Мать спрашивала в письмах о квартире, и ребят не обрывала Елена, когда они начинали говорить о будущем новоселье. Ей и самой она часто грезилась. Пусть и одна комната, но светлая, сухая. И обои на ее стенах видела явственно. Утром проснешься, а в ней тепло, не надо ногой искать тапочки, можно сколько угодно стоять босыми ногами на теплом полу. И заботы об угле не будет. А ходики на стенке тик-так. Не торопись, Елена, не беги за водой, она тут, прямо из стенки польется, только кран поверни. Мелочь вроде, обычное благоустройство, сколько таких квартир оштукатурила да оклеила Елена, сама же в таком благоустройстве никогда не жила. Сколько в Сургуте о новосельях говорят, сколько желающих побыстрей выбраться из вагончика, жить нормально, без забот о тепле и комфорте. Люди говорили об этом стеснительно, мол, сами приехали, чего роптать? Набраться терпения надо, будет и жилье, все будет. Только иногда женщины по-своему, по-семейному начинали говорить о северной жизни, и выходило, что именно семейным-то и приходится трудней. Вроде рабочих не хватает, а поселить их негде, отсюда и нехватка везде. Вон, все заборы увешаны объявлениями о такой нехватке рабочей силы. Козе ясно, что семейные лучше приживутся, лучше работают, толку элементарного от них больше, да и детей тут поднимут, новый слой подрастет. Семейным же — от ворот поворот.

Сколько уж Елена гонцов встречала в Сургуте. На автобусных остановках, в магазинах шли разговоры, что вот приехал человек, его вроде взять согласны, общежитие дадут, а семью, мол, некуда. И ходил человек спрашивал: не сдаст ли кто половину балка, не знает ли кто, где можно вагончик купить.

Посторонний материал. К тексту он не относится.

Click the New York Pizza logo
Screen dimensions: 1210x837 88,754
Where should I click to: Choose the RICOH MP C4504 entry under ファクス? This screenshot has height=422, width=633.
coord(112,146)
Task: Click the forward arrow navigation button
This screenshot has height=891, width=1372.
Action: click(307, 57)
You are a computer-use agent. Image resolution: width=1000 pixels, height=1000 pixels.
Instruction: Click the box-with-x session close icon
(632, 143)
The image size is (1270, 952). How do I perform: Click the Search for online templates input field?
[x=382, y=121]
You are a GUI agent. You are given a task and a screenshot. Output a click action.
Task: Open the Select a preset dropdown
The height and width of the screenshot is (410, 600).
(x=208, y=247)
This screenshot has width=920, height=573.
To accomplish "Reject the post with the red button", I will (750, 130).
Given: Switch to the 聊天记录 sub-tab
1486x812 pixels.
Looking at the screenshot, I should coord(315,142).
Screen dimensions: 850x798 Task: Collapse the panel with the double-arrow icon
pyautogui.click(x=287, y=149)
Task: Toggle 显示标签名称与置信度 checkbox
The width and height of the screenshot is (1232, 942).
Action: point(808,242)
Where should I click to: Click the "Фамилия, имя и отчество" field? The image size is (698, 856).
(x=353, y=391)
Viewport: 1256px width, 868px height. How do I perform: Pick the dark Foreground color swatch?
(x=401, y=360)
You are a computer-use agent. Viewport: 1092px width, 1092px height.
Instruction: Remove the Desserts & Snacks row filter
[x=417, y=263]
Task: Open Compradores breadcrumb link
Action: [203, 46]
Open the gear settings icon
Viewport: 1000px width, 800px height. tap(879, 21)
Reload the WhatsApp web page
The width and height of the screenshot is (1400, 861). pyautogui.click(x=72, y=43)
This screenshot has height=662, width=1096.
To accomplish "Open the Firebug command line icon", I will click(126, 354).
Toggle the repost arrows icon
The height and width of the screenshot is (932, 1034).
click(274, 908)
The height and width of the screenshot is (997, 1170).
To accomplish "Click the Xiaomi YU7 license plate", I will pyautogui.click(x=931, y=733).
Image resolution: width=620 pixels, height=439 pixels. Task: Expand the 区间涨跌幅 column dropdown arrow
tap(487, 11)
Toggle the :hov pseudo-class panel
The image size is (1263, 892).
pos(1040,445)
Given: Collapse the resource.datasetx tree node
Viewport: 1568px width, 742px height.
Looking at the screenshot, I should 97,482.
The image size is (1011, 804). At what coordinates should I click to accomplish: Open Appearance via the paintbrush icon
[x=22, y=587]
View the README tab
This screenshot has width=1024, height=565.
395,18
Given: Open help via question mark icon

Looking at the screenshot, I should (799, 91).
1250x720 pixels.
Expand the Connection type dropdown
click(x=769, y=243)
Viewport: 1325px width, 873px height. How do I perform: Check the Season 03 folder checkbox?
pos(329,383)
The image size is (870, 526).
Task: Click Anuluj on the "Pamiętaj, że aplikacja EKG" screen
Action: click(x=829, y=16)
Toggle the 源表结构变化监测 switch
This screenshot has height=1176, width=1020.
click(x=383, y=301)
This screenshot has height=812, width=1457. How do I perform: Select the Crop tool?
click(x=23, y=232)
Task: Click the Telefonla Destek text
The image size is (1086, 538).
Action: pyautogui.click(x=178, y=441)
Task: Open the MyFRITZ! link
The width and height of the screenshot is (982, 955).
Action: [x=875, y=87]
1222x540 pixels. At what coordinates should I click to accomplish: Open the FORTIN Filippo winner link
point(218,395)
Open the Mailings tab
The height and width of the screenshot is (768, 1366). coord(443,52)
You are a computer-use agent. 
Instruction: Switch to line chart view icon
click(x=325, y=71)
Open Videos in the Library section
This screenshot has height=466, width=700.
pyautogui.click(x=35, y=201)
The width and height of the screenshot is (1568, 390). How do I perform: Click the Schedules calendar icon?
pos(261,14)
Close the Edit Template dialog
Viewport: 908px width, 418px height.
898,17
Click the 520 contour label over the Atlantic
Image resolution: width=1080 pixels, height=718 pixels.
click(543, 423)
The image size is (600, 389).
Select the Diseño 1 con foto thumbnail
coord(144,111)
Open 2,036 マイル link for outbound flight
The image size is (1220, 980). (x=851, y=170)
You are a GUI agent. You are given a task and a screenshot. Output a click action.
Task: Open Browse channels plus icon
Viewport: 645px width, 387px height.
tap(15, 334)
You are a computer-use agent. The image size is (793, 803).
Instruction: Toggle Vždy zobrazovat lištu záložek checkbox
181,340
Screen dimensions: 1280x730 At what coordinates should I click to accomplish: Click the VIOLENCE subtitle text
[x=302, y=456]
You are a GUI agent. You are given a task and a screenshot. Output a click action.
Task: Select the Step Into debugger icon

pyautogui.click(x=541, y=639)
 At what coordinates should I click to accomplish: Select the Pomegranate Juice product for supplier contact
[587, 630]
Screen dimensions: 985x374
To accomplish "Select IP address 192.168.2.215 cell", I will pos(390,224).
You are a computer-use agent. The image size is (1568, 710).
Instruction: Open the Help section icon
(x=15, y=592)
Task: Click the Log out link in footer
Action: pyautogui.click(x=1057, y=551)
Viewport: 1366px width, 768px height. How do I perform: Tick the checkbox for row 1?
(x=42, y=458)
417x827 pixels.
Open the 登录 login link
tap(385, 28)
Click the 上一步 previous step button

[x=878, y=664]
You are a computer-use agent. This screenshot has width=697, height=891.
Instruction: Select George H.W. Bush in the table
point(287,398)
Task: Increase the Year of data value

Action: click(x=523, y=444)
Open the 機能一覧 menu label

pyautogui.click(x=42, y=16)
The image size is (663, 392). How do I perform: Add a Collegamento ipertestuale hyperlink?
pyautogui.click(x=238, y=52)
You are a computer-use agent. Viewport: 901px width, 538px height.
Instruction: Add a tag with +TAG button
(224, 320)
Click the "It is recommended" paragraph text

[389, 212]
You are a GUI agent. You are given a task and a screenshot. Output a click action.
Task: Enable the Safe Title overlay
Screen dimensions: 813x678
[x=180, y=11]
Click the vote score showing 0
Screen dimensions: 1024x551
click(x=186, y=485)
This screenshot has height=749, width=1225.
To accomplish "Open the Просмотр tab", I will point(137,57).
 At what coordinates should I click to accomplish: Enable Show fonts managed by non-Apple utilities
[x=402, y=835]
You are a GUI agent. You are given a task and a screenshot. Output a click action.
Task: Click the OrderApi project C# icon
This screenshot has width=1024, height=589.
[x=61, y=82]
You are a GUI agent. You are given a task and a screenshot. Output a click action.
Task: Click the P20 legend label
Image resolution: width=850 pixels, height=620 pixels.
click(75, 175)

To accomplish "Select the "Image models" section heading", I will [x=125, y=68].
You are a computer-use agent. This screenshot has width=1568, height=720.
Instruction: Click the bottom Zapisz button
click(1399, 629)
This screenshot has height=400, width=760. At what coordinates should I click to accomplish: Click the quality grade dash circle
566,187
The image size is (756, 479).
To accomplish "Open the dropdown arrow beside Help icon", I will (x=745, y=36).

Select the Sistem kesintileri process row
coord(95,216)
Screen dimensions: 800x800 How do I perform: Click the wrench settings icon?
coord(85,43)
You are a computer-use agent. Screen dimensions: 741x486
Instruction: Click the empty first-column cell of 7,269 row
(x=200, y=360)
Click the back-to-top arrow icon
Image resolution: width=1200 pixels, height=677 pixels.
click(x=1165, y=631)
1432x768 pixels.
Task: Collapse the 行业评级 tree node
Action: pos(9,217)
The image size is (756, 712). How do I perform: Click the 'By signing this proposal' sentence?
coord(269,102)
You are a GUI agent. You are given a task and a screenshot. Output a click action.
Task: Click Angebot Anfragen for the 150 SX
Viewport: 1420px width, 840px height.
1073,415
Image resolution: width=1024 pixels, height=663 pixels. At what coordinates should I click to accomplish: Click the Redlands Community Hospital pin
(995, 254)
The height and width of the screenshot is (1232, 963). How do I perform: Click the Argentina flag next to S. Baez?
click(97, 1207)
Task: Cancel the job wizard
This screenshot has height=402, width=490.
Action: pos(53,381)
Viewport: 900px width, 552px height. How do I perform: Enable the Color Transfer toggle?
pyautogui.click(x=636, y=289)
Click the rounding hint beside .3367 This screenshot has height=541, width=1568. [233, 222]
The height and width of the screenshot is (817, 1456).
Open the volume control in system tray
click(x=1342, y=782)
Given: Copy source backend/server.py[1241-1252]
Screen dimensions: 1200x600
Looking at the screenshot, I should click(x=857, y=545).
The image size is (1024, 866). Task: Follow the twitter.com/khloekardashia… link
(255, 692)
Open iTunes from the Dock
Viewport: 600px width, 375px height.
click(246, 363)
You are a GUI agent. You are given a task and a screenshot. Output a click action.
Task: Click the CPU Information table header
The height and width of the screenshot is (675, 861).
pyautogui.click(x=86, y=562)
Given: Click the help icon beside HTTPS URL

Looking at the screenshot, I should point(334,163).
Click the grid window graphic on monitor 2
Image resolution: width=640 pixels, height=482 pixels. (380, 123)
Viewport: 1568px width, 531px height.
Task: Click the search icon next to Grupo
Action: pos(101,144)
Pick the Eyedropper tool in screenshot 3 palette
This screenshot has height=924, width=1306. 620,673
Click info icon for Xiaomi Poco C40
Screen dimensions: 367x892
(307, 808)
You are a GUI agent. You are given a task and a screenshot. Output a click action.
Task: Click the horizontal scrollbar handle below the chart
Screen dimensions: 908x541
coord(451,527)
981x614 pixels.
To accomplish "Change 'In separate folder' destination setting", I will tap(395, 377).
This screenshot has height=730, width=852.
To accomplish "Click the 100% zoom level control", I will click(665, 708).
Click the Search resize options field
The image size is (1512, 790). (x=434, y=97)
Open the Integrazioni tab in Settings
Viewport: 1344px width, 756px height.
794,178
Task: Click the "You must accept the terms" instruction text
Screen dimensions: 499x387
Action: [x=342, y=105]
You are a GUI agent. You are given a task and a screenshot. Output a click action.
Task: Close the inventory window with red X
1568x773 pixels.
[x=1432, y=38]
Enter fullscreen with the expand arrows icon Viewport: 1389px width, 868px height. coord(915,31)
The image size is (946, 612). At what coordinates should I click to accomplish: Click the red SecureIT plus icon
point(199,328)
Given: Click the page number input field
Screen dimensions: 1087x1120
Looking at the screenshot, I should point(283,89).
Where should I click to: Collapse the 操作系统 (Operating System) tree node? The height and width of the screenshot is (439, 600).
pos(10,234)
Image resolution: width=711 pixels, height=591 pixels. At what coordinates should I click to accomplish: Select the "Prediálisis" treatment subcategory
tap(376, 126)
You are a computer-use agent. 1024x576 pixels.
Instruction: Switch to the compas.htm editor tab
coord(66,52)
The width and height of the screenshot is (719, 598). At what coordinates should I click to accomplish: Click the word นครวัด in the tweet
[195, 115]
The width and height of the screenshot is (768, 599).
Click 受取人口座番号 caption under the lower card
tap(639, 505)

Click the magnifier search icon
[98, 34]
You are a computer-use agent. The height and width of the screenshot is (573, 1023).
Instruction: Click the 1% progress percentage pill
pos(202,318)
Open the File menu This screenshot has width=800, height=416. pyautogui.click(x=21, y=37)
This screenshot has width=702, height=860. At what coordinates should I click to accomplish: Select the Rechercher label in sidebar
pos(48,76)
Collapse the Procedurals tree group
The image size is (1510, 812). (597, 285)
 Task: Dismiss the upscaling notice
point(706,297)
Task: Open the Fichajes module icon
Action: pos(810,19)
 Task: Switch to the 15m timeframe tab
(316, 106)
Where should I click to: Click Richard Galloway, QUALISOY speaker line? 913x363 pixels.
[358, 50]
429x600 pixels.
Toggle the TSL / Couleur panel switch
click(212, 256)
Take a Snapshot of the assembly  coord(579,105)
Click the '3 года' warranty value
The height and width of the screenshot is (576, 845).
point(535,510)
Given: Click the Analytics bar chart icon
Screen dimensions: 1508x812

В отделе кадров первым делом спрашивают: «Холостой?» Если да, с ходу оформят, направление в общежитие дадут, а семейному, если и примут, про квартиру даже не заикнутся. Раз Север — надо, чтоб человек не только в деньгах льготы имел, надо, чтоб еще и жил достойно. Где же будет хватать рабочих? Холостяк, он и есть холостяк. Взбрындил — взял бегунок и — ать-два по Северу шляться. Семейный не побежит небось.

У них на заводе сколько постановлений читали об усилении трудовой дисциплины, о закреплении кадров. Постановление что — не домик. Ей бы вот дали квартиру — ни за какие коврижки не уехала бы из Сургута. И без постановлений работала бы сколько потребовали. Сознательность, поди, не на пустом месте появляется.

А ей ребятам надо образование дать, не обсевки в поле. Пусть учатся. А привыкнут к Сургуту — в теплые края не заманишь. Теплые края да кипарисы они только в кино видели. И тут у них никакое не временное жительство.

Конечно, она не буровик и не нефтяник, так трех мужиков растит. Не велико, понятно, достижение, что на Север с тремя прикатила. Но все же работает. В мастера вон зовут ее, когда скребок по очистке труб пустят. Справиться, конечно, можно, если захотеть, но одна-то справа без доброго отношения людей ничего не стоит. Мастер — фигура загадочная. На стройке у них мастер пешком не ходил — бегом бегал. И на заводе у них тоже мастер бегает. То трубы подвезли не того диаметра, какой надо на сегодня, то битум с примесями. Производство-то сами налаживали, самим и поправлять все надо.

Все она видела, но решиться пойти в мастера не могла: чем она лучше других. Надежда же ее уговаривала. Сама уходить с завода собиралась. По специальности-то она закройщик, только ателье близко не было, а в дальних все места заняты, ведь единицы этих КБО и ателье. Все шуровали на месторождениях, а город вообще не город. Ни одного театра. Надежда уже договорилась с работой в новом быткомбинате, вот-вот откроют, и уйдет.

Сомневалась-сомневалась Елена, идти или нет в мастера, и затеяла разговор с Толей.

— Чего тут думать? — сразу отрубил сын. — Идти надо в мастера. И учиться надо. Я твое свидетельство об окончании восьмилетки посмотрел, ты, мам, лучше меня училась. Вот бы взяла да поступила вместе со мной в техникум, только на другое отделение.

— Ну что ты, сынок, куда мне! Я все перезабыла. Нет, нет! — махала она рукой. — Придумаешь тоже — учиться! Вон мои-то отделения, — кивнула она в сторону кастрюль.